_PROBLEM STATEMENT:_
What lines in the records below mention "will"? List them all.

_Saved entries:_
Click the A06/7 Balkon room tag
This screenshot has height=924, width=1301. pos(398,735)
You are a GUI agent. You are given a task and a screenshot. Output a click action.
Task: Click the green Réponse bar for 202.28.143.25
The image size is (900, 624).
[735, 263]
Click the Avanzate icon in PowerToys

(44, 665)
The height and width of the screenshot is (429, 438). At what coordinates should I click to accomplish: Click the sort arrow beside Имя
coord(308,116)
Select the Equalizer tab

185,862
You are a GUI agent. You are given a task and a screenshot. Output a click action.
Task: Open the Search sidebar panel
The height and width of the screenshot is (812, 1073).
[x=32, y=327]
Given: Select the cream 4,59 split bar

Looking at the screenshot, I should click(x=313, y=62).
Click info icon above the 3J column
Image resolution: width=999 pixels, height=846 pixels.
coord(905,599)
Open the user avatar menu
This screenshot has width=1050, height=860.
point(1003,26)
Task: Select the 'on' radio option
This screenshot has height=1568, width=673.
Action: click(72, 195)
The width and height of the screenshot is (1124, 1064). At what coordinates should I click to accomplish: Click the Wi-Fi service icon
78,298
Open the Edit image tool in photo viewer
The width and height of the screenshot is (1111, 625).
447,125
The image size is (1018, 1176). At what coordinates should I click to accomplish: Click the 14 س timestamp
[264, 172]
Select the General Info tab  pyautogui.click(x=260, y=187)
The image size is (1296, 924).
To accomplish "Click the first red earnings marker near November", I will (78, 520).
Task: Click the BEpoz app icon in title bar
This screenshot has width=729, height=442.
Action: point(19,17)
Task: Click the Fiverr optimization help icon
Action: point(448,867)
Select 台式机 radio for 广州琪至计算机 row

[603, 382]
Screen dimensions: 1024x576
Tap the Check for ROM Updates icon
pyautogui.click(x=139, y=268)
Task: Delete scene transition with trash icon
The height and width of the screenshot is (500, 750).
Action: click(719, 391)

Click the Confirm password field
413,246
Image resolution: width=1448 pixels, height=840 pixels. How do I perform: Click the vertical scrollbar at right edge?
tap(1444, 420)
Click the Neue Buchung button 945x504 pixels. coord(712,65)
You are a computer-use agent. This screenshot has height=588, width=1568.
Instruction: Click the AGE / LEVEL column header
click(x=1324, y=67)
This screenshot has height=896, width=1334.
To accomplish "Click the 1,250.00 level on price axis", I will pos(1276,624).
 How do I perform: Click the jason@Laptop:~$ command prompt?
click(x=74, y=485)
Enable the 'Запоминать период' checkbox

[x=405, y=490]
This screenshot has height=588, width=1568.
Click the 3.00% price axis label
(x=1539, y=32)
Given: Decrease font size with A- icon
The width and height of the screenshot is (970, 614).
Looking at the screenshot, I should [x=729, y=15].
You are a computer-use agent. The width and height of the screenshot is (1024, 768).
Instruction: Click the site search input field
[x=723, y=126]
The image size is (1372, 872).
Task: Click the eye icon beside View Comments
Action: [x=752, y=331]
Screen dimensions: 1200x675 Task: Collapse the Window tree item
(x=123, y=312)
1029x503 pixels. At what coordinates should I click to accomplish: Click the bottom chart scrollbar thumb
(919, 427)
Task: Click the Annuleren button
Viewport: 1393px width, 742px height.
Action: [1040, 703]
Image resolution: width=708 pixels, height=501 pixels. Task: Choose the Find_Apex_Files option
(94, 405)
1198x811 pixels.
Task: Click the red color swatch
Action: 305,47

_ANSWER TO THIS PROBLEM:_
To accomplish "Click the first red earnings marker near November", I will (78, 520).
To accomplish "Click the 1,250.00 level on price axis", I will pos(1276,624).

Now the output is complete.